Put the items from the line containing "Task: Click the Record name column header" through the end of the items, both included, into a numbered list, omitting blank lines and leaving the pictures out.

#####

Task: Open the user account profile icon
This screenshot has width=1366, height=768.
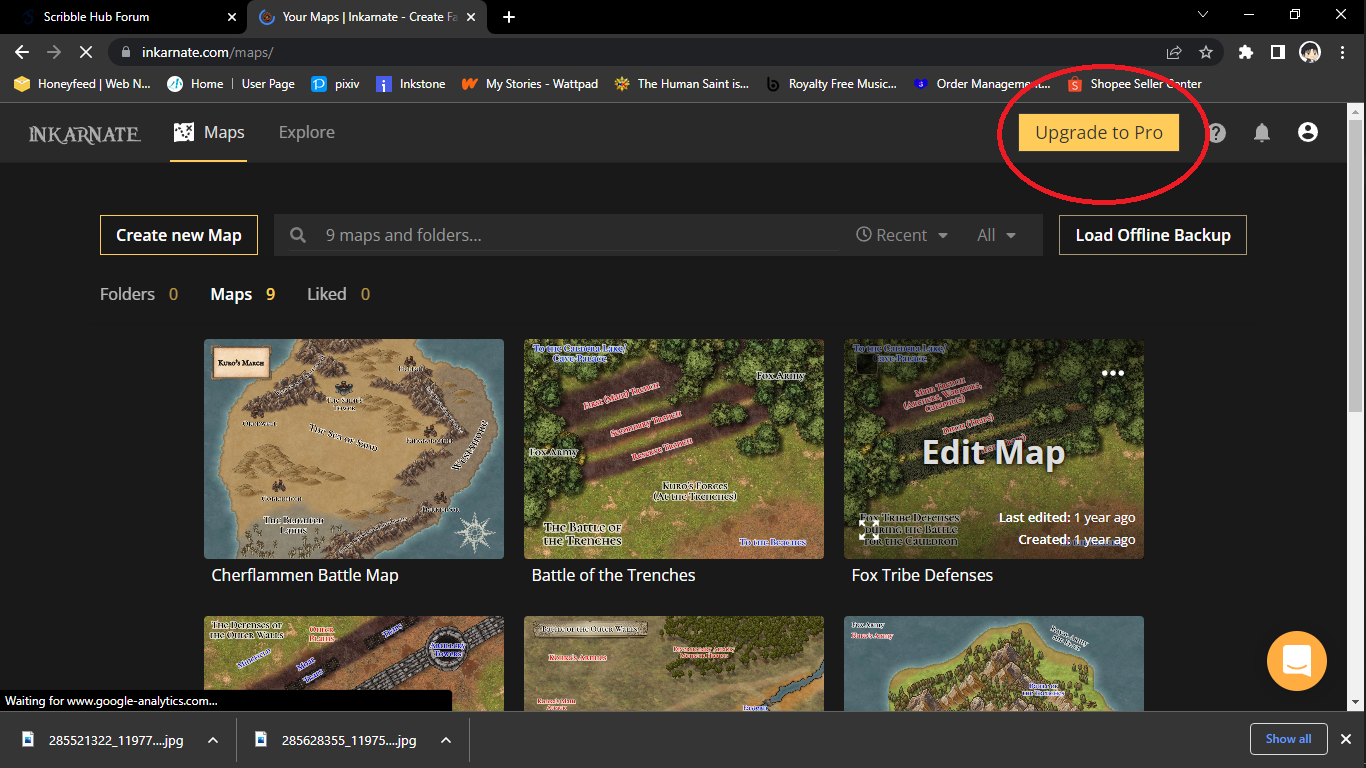Action: 1307,132
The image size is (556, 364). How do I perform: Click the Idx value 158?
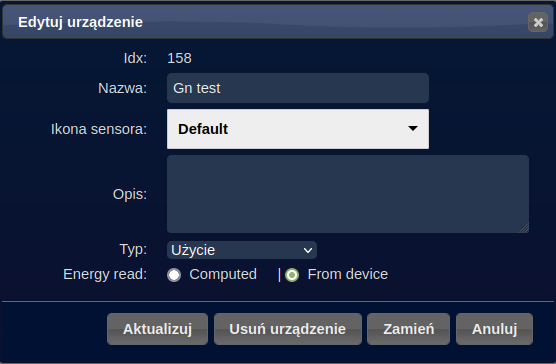(x=179, y=58)
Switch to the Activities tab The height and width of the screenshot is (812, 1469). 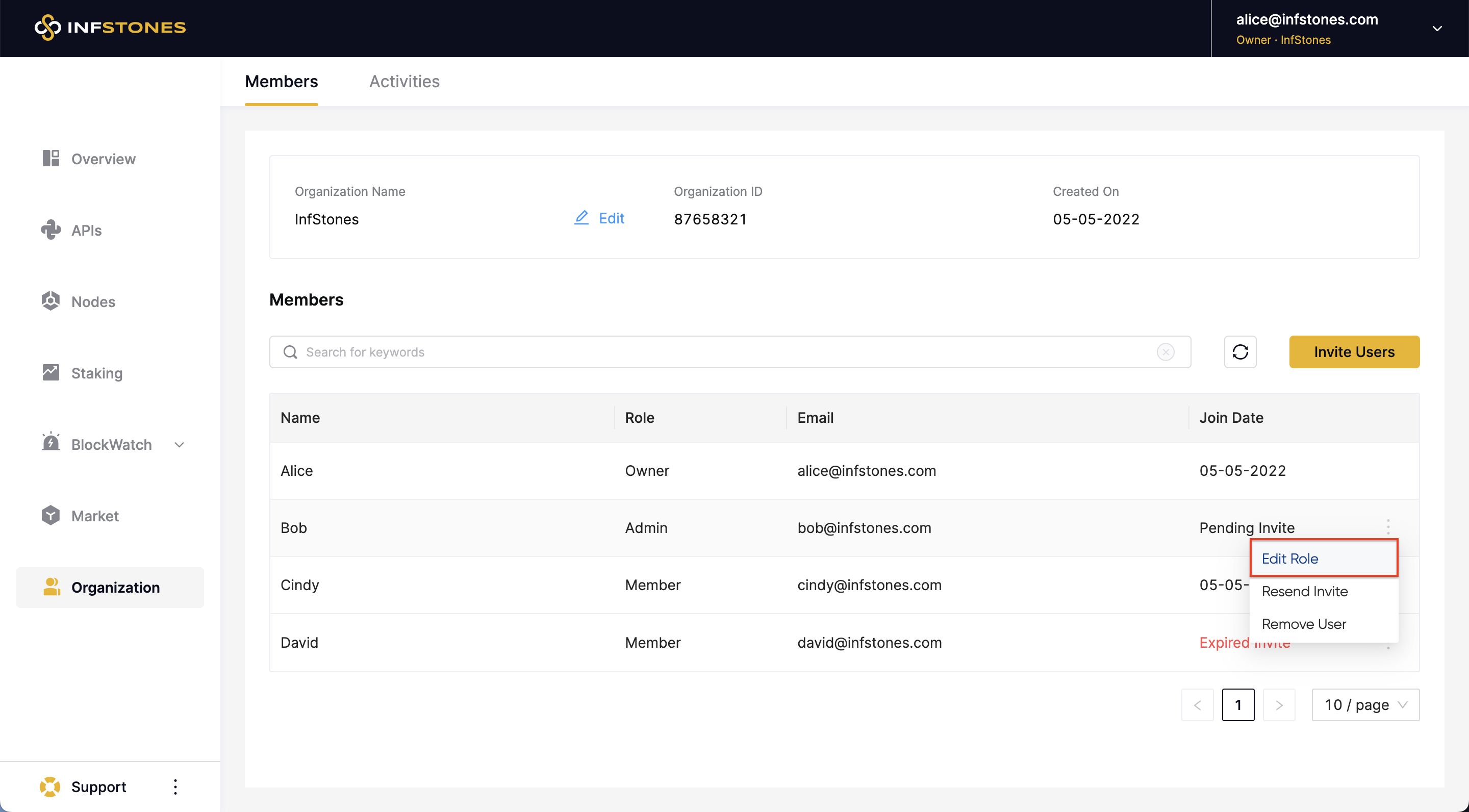point(404,82)
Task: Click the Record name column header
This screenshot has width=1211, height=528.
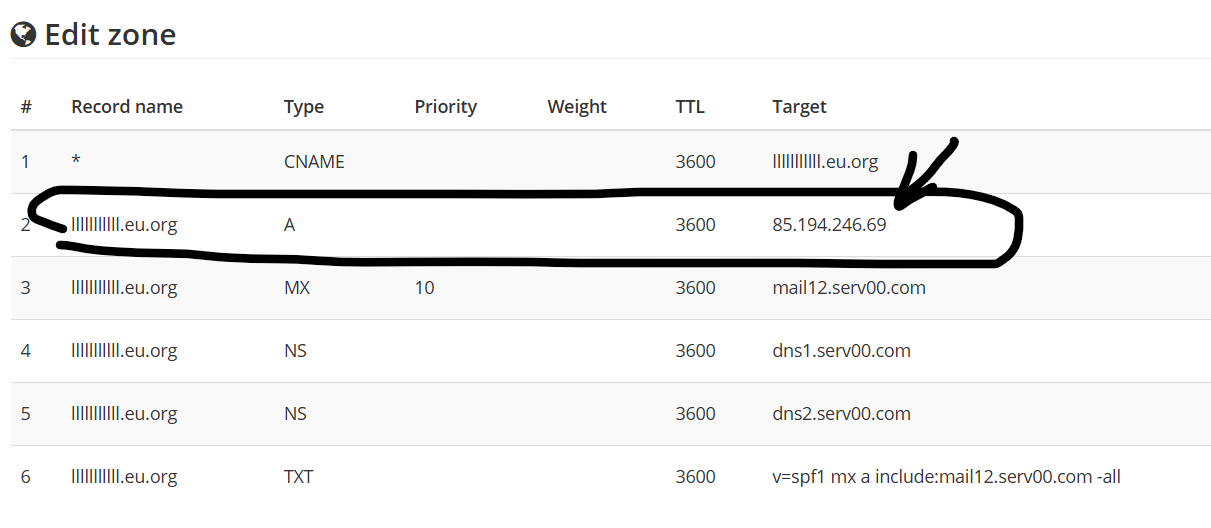Action: [127, 106]
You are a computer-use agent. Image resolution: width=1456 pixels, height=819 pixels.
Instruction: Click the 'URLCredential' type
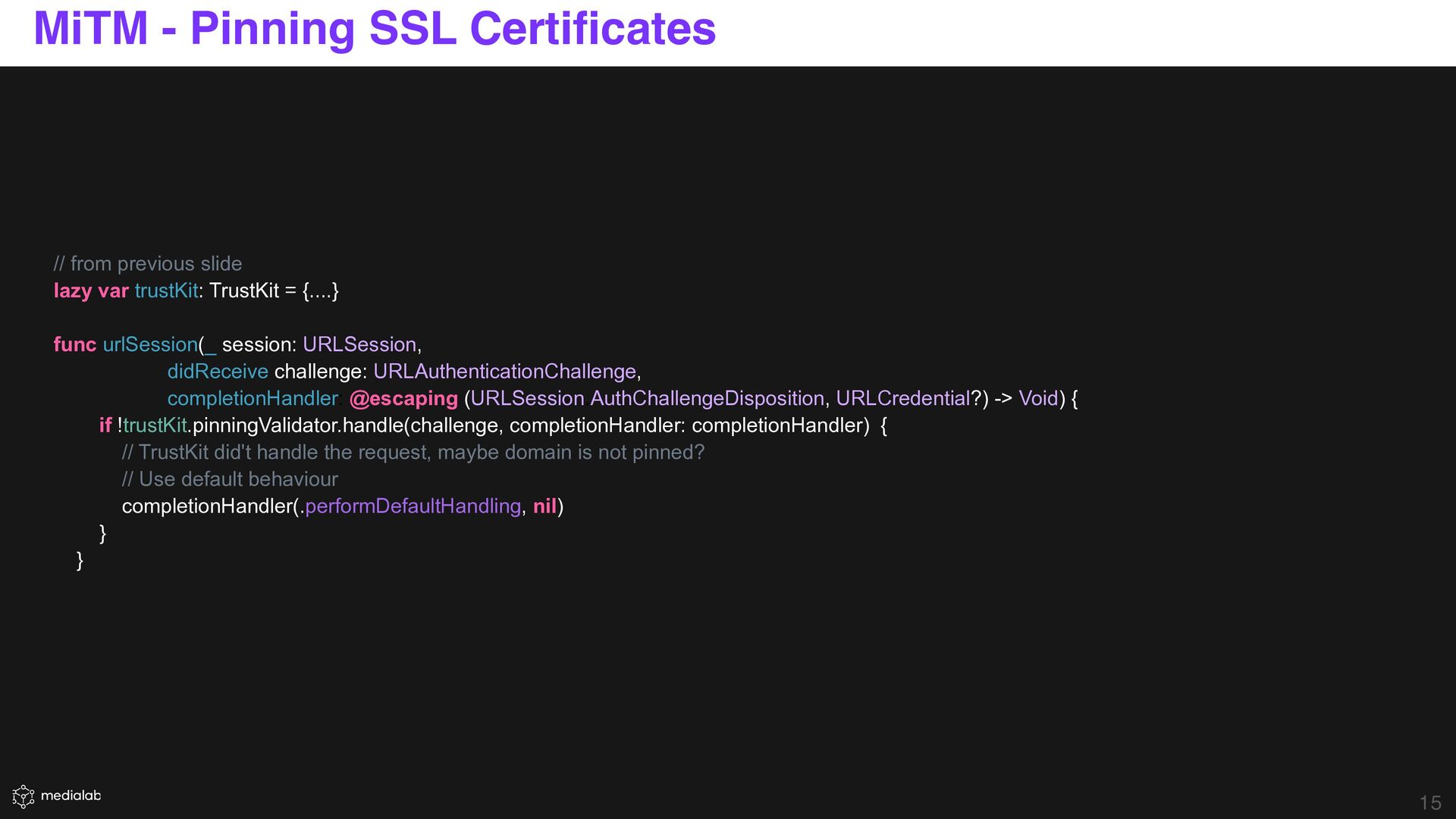point(902,399)
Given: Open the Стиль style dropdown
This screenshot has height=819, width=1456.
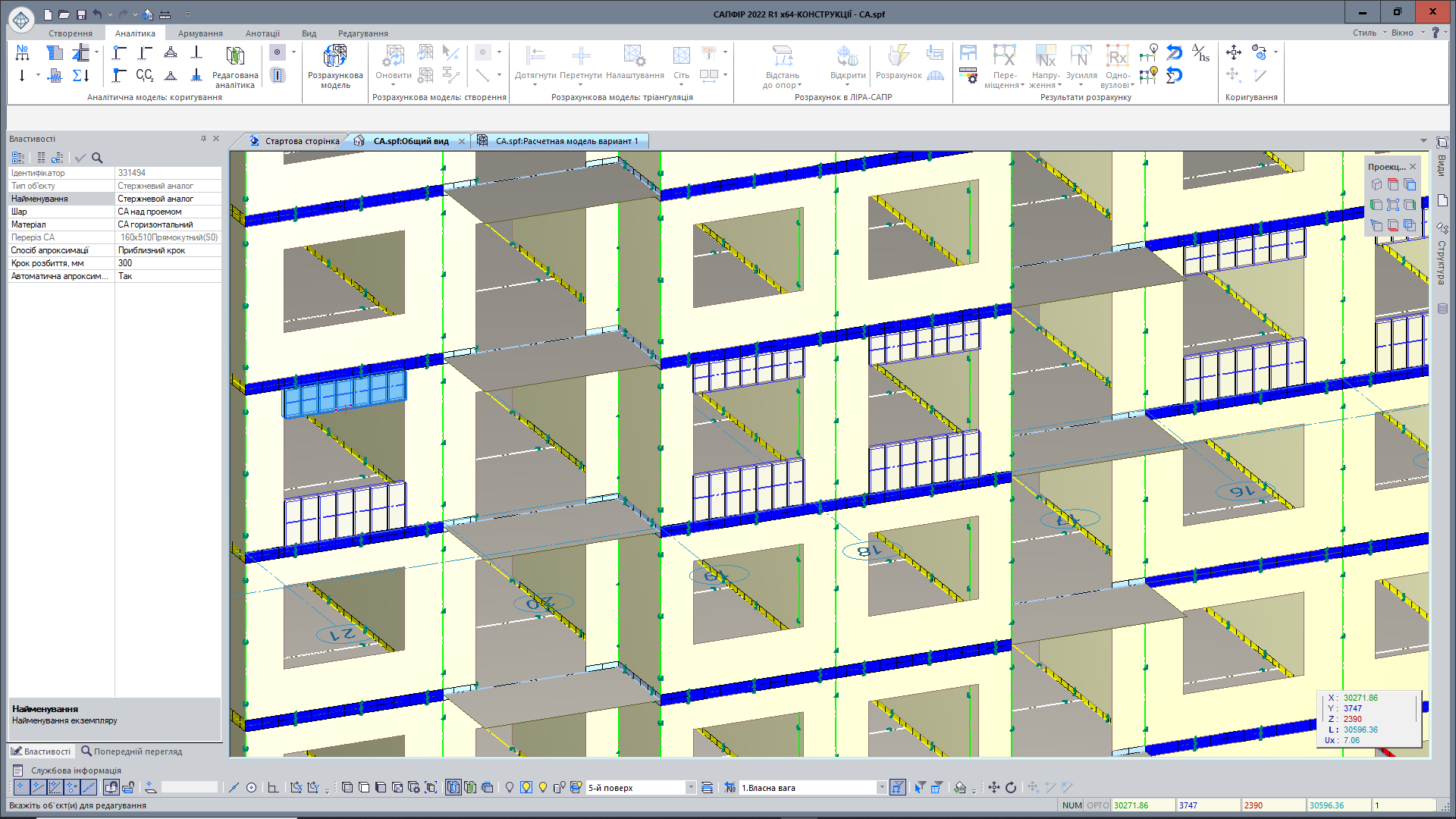Looking at the screenshot, I should [1369, 33].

#####

| RESULT OF THIS EXERCISE |
1. Task: Click the Record name column header
2. This screenshot has width=1211, height=528.
3. Action: [127, 106]
4. You are a computer-use agent. Image resolution: width=1456 pixels, height=819 pixels.
5. Instruction: Click the 'URLCredential' type
6. point(902,399)
7. Given: Open the Стиль style dropdown
8. This screenshot has height=819, width=1456.
9. Looking at the screenshot, I should [1369, 33].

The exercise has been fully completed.